Indeed, the greater the hubris of the Visionary Director (hereafter referred to as the VD), the greater the possibility for conflict.  It comes as no surprise, therefore, that Jason Mann has been elected season four’s VD.  Mann exhibits all the “Fuck-you-all, I’m the director!” the VD position requires.   While other competitors tried to remain polite about the Farrelly brothers script they would be shooting, our friend Jason had no such qualms, stating that the script would need to be extensively re-written to suit his purposes.  Fuck the writers, Jason’s got a Vision. (He also, apparently, gets that he’s supposed to be an asshole to be on the show, and has an appropriately VD-ish way of filling a director’s chair).  

The team that Effie Brown was supporting, Leo Kei Angelos and Kristen Brancaccio, by contrast were polite (AKA not VDs and not, therefore, viable for the show).  It is worth actually parsing the words that have landed Damon in the pile of shit on which he currently sits, because they reveal more than internalized/institutionalized racism that is standard operating procedure in Hollywood.  In the episode he says, “when you’re talking about diversity, you do it in the casting of the film, not the casting of the show.” The use of the word “casting” has been somewhat lost in the understandable maelstrom that has ensued.  However, what Damon is saying, in so many words, is that the Angelos and Brancaccio team don’t work as a cast for Project Greenlight.  Not that they don’t work as viable potential directors for a film.    

Which isn’t surprising because, as anyone who has actually spent any time in the industry can tell you, film is a collaborative fucking medium.  While there may be some VDs out there, most directors fall into a spectrum somewhere between good and mediocre, and most are supported by a team of people (cinematographers, set designers, wardrobe people, editors) who are integral to delivering a strong product (and who prevent them from doing stupid shit like Jones’ tracking shot).  A good team not only compensates for weaknesses in the directing, but also provides a sounding board for the director.  Smart directors (one might even say Visionary Directors) know this and, as a result, keep the same group of people around them from project to project.   
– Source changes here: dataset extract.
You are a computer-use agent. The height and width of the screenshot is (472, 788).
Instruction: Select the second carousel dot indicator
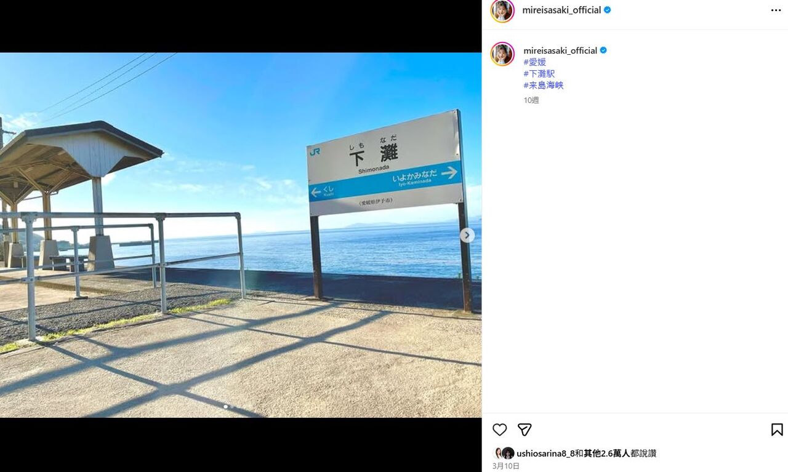coord(232,407)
And yet, young filmmakers coming up, whether in film school or simply by studying the industry, are force-fed the VD Myth that they are supposed to rule their productions with a singular vision.  I bought into it myself when I started out, and it brought me nothing but unnecessary pressure and misery.  Over time I figured out that I didn’t have to have all the answers, that the work might actually be better if I empowered everyone on my crew to have and express their opinions.
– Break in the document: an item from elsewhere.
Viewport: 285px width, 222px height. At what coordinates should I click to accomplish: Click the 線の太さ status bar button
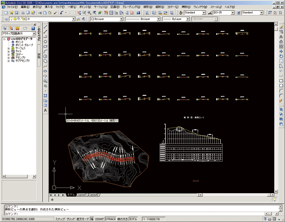pos(122,219)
Nevertheless, the Myth of the VD persists.  **UPDATE: A loyal reader has also pointed out that the DGA effectively promotes the VD Myth by making co-directing credits almost impossible to obtain!**  Even on Reality (that most non-VD-worthy of forms) young directors are convinced that their role is that of dictating, not trying to elicit the best from their team (resulting in predictably awful work).  A prime example of what happens when a would-be VD gets their hands on a big feature is evident in Josh Trank’s epic meltdown on the set of The Fantastic Four.  

However, some instances of VD-ness are not as entertaining; some are lethal.  Such was the case when mediocre (to poor) director Randall Miller insisted (in a moment of excessive VD) on shooting on a live train track despite having been denied permission by the railway to do so.  No other rail option (and there were other, safe options) suited his Vision.  One dead Camera Assistant and several injured crew members later, Miller sits in Georgia prison having plead guilty to involuntary manslaughter.

So, quite honestly, fuck this whole VD Myth.  For real.  

Frankly, by already teaming up in their endeavors, Leo Kei Angelos and Kristen Brancaccio (the eliminated Project Greenlight directing team) are already winners.  Between them they bring the kind of diverse viewpoints that inherently makes for stronger work.   And in bypassing the whole debased VD Myth in agreeing to share the directing role, they indicate an acceptance of collaboration that will bring the best out of their production team.  In that regard, they are (combined) a Director who is much more likely to succeed than your average, know-nothing VD.